Screenshot from 2024-01-16 01-33-51
composed of the following 4 layers :

  • A convolutional layer
  • Two GRU layers
  • A dense layer.

There is one thing I do not understand
1 st layer :batchnorm, RelU, dropout. batchnorm is done before the dropout
2 nd layer : dropout done before batch norm
3 rd layer : dropout, batchnorm, dropout
When is dropout done before batchnorm ? when is done batchnorm before dropout ? When does the order matters ? for what goal ?

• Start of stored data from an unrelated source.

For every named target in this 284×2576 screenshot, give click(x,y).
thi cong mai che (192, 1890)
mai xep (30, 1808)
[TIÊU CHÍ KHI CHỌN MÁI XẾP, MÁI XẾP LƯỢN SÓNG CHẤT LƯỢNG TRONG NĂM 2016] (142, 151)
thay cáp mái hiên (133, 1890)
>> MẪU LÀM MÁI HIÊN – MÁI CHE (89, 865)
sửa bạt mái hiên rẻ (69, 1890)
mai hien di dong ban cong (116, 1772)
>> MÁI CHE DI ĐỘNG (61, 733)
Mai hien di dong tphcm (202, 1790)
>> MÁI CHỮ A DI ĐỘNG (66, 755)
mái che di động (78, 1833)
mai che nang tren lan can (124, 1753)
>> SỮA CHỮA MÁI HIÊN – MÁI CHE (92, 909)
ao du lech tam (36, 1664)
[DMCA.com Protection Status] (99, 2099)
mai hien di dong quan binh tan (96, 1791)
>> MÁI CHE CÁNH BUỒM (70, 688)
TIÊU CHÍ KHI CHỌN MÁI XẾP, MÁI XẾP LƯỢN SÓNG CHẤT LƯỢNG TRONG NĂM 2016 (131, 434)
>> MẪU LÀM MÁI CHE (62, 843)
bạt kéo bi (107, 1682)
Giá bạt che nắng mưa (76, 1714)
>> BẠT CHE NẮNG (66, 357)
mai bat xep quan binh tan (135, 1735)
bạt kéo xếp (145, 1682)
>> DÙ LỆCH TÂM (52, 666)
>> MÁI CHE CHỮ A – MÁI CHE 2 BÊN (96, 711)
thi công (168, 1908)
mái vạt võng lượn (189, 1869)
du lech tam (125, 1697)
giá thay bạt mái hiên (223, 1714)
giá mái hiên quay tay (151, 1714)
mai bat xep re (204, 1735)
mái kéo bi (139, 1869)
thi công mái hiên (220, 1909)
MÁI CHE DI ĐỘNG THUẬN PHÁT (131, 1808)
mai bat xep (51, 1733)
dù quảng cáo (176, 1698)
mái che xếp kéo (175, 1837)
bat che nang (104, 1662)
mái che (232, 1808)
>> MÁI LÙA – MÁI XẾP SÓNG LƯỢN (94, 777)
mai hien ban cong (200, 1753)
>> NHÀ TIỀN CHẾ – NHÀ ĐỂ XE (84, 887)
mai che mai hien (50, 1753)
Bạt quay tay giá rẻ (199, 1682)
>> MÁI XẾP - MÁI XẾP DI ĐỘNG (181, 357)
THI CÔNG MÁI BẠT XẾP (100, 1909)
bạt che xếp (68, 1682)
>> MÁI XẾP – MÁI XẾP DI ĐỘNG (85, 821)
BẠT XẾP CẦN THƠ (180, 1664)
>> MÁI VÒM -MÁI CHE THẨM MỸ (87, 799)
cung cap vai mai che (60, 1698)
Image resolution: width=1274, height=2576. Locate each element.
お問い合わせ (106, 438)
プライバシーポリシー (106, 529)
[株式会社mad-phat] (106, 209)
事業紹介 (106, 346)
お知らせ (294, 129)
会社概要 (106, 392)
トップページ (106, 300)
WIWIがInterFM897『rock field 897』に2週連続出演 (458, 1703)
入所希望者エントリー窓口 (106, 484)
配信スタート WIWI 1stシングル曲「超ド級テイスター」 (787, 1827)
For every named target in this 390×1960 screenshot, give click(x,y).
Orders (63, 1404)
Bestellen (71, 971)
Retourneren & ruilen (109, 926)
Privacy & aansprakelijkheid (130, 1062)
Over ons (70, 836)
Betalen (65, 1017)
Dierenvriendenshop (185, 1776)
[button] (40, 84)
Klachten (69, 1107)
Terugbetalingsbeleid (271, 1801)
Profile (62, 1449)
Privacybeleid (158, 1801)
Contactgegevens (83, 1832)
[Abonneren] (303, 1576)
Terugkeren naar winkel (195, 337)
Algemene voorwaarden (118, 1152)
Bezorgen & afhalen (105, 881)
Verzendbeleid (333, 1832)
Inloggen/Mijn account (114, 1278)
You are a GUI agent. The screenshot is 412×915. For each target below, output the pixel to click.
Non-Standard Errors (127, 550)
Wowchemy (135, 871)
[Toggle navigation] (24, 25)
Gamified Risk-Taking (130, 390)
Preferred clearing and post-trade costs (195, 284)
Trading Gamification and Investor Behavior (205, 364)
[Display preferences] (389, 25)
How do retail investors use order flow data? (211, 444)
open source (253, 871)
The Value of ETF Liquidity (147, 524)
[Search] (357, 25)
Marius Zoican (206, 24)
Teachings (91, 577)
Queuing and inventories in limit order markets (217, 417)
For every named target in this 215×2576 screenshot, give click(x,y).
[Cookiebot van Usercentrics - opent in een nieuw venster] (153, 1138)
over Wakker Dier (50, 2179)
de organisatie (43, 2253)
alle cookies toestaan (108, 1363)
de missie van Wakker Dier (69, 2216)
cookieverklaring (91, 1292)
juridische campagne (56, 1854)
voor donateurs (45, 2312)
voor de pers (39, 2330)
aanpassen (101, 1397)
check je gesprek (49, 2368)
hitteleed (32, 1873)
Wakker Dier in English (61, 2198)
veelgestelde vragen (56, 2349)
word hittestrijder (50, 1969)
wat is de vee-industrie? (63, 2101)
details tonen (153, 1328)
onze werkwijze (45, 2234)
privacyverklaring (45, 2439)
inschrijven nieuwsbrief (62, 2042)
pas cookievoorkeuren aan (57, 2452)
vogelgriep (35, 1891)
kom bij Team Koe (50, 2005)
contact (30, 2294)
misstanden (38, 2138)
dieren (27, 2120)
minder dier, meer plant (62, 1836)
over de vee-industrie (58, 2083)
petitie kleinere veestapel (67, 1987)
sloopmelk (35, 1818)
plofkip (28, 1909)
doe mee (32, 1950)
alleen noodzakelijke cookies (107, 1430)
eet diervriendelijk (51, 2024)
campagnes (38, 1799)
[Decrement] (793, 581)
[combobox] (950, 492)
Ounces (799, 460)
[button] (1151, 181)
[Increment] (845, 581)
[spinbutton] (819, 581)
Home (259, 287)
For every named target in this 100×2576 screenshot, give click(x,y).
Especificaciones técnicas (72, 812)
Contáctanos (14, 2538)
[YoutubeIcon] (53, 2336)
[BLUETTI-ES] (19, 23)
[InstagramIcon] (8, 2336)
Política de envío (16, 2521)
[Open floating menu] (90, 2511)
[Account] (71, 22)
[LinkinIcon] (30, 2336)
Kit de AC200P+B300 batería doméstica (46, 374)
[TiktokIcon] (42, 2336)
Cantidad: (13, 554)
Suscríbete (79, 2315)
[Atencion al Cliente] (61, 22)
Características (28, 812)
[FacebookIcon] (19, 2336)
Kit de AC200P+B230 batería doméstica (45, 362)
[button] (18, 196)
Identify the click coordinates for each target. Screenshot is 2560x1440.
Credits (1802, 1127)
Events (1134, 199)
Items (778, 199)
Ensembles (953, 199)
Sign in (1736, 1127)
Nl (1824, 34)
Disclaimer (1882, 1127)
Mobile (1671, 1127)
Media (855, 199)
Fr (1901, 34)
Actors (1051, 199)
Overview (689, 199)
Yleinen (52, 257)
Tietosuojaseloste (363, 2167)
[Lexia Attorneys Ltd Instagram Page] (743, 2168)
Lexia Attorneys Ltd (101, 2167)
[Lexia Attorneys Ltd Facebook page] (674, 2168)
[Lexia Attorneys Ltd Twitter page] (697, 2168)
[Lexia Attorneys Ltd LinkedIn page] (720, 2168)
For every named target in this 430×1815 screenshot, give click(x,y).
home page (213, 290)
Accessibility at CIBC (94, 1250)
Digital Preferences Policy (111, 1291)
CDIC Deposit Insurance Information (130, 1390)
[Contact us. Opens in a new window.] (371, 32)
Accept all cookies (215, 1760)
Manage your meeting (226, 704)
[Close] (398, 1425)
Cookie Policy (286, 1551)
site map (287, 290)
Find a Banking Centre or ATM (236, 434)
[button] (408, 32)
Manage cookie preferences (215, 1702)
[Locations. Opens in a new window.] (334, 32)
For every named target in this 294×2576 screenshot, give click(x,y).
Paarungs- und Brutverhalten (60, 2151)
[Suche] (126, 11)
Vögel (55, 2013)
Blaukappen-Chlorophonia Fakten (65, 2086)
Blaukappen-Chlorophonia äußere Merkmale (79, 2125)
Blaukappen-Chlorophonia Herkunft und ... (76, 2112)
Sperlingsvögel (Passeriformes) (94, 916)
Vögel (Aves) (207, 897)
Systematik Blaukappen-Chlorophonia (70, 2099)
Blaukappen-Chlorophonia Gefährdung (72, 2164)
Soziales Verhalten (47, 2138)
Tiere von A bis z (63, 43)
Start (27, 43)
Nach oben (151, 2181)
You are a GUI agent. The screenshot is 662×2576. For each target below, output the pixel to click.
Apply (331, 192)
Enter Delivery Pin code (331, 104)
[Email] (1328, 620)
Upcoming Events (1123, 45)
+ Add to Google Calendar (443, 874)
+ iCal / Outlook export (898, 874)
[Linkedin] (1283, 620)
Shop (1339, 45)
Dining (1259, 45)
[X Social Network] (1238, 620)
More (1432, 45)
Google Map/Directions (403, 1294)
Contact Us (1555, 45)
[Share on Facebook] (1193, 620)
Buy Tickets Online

I know what batchnorm and dropout does and why they are also applied
I was able so far to get an intuition of the models, here I do not. Could someone provide an explanation (at least for the intuition please) ? Thank you already

There’s no rule regarding order of applying batch norm with respect to dropout. The author of the model might have found better performance via validation / test sets (please see courses 2 and 3 for a refresher on model evaluation).

I’ve usually seen BatchNorm being used BEFORE a computation related layer like Dense / Dropout / Conv. To get a better grip on using BatchNorm, look at state of the art (SOTA) models and observe how BatchNorm is used.